TASK BRIEF »
Go over the material below and report every line that contains the word "Edge".

*****

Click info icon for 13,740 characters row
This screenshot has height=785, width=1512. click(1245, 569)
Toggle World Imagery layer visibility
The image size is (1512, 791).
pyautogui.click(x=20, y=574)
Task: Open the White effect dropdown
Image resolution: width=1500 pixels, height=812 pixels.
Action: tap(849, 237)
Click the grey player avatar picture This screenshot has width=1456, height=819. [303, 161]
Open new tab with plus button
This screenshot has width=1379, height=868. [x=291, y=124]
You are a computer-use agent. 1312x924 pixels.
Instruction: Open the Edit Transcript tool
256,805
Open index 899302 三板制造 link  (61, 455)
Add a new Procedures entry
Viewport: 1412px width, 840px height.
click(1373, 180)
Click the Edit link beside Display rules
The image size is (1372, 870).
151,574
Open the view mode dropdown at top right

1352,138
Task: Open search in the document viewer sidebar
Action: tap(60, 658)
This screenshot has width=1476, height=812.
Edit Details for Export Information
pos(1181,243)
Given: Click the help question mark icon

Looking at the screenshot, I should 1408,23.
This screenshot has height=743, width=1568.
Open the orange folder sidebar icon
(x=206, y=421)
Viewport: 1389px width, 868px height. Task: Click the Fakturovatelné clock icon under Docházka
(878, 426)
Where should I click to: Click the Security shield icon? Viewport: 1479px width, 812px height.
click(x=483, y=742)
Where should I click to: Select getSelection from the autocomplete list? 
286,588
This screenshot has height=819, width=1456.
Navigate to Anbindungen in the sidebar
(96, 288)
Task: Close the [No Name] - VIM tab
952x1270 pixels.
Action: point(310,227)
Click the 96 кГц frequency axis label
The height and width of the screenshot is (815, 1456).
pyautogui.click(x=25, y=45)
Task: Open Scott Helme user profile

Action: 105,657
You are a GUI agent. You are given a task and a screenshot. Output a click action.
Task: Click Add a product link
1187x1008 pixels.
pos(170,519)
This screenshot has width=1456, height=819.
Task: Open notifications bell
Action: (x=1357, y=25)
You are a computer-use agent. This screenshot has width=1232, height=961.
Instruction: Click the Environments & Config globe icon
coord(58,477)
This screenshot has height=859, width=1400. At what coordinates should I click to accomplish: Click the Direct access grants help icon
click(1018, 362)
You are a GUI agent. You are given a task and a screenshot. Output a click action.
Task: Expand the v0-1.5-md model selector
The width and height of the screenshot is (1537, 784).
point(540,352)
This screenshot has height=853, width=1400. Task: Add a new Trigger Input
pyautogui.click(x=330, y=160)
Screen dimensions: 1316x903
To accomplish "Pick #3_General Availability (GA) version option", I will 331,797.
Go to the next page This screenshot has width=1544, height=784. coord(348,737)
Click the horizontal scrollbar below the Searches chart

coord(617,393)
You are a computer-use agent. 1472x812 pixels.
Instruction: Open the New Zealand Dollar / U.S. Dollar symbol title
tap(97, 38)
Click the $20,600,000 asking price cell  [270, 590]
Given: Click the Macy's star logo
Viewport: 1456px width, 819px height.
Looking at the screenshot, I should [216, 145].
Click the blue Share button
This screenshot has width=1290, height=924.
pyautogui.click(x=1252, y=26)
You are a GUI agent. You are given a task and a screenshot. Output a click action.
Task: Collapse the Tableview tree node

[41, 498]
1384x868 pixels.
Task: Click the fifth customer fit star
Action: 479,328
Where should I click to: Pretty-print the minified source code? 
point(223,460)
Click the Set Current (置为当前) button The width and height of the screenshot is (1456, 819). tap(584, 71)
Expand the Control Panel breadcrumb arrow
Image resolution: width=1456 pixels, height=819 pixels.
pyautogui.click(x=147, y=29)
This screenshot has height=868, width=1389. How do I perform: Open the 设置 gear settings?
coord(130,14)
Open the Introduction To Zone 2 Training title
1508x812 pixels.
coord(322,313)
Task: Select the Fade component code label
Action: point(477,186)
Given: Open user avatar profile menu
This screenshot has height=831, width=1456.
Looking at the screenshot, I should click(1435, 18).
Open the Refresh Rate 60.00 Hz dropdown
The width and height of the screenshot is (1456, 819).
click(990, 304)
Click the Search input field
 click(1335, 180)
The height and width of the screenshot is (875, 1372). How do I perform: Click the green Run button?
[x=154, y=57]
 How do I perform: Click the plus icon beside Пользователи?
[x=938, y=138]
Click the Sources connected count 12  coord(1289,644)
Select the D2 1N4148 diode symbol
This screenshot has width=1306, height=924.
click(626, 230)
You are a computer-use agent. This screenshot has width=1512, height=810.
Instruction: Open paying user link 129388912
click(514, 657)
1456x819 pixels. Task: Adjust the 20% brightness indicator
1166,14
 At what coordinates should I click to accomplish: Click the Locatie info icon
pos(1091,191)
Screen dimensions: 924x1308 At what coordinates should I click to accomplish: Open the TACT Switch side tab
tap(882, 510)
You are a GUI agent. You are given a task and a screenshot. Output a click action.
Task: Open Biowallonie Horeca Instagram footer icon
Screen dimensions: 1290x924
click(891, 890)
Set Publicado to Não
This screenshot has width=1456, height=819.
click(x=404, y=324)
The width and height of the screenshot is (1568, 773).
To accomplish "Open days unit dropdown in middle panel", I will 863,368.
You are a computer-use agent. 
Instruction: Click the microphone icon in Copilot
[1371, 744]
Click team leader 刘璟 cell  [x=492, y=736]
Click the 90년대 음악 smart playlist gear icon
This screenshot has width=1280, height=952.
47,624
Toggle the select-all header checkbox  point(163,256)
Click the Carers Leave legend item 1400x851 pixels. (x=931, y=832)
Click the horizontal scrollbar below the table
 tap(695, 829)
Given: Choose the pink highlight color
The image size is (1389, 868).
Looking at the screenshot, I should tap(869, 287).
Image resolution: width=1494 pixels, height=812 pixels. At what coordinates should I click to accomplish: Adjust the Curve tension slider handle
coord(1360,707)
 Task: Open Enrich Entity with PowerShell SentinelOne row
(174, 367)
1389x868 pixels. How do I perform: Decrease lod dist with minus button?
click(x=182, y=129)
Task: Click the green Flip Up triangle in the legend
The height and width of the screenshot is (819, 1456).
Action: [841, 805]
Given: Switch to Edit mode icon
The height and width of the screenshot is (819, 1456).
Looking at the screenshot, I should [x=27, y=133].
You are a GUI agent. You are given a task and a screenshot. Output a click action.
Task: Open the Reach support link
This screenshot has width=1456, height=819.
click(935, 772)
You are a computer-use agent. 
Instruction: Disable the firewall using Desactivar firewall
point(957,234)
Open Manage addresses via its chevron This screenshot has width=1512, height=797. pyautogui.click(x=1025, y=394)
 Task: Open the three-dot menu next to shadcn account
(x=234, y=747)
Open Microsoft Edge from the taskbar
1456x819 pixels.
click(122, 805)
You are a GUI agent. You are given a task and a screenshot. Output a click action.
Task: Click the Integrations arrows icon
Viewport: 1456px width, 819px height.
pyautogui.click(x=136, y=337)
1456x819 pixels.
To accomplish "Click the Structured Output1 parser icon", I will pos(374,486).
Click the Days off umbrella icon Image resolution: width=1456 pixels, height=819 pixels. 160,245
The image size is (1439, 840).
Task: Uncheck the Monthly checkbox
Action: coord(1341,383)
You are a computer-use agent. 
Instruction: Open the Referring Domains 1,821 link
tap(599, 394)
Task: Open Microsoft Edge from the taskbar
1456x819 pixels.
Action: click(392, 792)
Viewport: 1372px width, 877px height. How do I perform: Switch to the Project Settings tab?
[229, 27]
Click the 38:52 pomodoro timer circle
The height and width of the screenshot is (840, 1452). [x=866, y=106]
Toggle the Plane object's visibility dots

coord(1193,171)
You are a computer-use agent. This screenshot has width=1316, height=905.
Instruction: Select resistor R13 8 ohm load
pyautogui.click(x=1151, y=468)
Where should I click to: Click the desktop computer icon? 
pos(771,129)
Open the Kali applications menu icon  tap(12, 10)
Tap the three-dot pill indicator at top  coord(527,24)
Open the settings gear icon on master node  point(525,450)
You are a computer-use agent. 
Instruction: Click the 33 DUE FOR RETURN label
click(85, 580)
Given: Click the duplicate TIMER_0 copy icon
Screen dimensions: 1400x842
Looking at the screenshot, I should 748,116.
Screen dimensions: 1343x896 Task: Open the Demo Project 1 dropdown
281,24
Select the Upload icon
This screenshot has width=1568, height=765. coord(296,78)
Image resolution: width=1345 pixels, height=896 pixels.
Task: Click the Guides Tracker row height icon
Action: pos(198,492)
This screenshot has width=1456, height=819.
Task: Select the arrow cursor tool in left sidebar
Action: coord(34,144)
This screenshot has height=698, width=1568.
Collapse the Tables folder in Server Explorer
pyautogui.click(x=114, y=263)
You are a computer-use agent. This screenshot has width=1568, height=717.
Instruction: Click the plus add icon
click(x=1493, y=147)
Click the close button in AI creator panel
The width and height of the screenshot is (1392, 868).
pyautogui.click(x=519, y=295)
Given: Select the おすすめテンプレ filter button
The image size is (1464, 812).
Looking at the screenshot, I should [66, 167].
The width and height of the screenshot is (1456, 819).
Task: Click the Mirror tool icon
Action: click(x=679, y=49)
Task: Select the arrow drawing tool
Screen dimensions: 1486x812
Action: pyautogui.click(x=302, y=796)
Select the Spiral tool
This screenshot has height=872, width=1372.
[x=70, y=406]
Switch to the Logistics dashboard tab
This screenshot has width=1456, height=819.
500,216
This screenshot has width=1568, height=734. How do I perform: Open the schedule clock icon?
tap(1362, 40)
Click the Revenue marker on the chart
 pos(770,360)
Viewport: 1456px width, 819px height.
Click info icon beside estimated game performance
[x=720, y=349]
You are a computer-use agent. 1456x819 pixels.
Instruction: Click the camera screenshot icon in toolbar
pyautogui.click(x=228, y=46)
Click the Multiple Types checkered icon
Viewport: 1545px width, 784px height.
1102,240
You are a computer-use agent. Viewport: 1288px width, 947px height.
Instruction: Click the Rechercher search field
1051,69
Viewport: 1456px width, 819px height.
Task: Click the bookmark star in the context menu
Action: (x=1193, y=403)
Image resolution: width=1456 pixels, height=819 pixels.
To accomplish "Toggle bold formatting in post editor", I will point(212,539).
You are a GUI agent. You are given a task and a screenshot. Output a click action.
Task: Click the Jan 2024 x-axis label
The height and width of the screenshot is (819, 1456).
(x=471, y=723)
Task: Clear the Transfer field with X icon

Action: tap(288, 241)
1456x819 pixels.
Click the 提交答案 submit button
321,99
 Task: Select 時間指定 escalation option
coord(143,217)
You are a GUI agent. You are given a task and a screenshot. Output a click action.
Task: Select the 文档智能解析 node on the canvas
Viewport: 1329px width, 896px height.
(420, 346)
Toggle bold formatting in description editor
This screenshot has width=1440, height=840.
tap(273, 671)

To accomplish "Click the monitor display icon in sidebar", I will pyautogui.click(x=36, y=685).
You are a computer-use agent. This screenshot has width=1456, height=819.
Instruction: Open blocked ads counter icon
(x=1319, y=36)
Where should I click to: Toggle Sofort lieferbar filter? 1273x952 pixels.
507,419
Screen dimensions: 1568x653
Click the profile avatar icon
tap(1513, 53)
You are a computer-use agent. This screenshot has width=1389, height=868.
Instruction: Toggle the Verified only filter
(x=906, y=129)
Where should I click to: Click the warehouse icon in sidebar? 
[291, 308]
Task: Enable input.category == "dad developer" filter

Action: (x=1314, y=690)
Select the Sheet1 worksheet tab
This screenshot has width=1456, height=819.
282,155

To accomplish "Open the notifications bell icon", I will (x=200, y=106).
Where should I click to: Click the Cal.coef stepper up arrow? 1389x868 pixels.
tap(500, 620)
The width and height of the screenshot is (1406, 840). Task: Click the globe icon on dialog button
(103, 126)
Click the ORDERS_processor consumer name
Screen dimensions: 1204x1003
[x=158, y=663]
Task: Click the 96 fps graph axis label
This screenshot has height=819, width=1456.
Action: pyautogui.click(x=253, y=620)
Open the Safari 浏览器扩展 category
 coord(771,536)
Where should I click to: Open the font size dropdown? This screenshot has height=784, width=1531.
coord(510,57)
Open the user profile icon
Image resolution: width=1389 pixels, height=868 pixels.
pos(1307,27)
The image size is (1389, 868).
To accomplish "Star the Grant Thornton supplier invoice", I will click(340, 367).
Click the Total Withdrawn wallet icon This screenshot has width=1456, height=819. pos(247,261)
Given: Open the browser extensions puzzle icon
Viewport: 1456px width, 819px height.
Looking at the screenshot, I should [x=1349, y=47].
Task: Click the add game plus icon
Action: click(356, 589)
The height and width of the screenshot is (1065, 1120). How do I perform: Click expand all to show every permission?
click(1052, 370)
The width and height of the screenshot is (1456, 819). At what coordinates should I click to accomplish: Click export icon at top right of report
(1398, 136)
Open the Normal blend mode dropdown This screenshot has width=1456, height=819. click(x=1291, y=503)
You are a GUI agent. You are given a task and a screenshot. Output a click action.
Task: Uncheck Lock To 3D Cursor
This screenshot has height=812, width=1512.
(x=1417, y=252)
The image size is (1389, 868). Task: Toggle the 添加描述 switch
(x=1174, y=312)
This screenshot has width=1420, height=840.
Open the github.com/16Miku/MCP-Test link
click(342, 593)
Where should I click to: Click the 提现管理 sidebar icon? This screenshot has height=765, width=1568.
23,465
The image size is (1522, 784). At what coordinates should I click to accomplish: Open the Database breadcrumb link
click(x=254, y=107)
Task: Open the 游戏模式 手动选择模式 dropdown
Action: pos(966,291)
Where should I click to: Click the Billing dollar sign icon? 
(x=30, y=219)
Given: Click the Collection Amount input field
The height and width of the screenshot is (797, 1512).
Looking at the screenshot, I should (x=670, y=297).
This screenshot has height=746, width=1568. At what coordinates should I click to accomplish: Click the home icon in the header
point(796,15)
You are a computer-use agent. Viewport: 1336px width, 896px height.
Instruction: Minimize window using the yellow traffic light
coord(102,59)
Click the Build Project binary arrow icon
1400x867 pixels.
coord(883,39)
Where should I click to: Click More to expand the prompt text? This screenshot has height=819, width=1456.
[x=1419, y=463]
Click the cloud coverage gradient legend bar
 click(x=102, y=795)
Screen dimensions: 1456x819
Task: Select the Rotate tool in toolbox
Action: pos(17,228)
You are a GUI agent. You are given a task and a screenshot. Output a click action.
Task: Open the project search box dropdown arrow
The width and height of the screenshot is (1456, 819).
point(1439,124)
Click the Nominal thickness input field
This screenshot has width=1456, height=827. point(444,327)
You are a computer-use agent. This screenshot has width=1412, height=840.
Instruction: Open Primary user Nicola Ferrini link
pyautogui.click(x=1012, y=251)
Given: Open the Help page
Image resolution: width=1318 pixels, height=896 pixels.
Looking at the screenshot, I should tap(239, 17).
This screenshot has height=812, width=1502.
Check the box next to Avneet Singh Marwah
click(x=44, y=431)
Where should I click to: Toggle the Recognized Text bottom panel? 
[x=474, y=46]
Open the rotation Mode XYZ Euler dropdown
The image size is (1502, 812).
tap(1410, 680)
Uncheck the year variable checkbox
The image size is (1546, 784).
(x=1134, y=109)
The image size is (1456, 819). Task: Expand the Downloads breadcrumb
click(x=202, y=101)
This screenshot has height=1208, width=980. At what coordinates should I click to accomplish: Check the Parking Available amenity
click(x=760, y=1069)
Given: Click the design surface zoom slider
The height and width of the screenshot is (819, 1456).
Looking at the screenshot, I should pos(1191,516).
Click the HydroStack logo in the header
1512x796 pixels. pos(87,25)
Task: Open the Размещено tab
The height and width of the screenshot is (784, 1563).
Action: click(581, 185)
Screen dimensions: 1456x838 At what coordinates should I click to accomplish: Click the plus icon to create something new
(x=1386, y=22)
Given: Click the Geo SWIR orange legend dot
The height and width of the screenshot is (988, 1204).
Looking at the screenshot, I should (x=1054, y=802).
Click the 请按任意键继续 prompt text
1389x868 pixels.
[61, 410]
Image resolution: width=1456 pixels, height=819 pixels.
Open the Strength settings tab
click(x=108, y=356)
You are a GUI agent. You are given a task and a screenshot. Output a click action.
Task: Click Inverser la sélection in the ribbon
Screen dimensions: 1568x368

*****

EXERCISE ANSWER »
Open Microsoft Edge from the taskbar
Task: Open Microsoft Edge from the taskbar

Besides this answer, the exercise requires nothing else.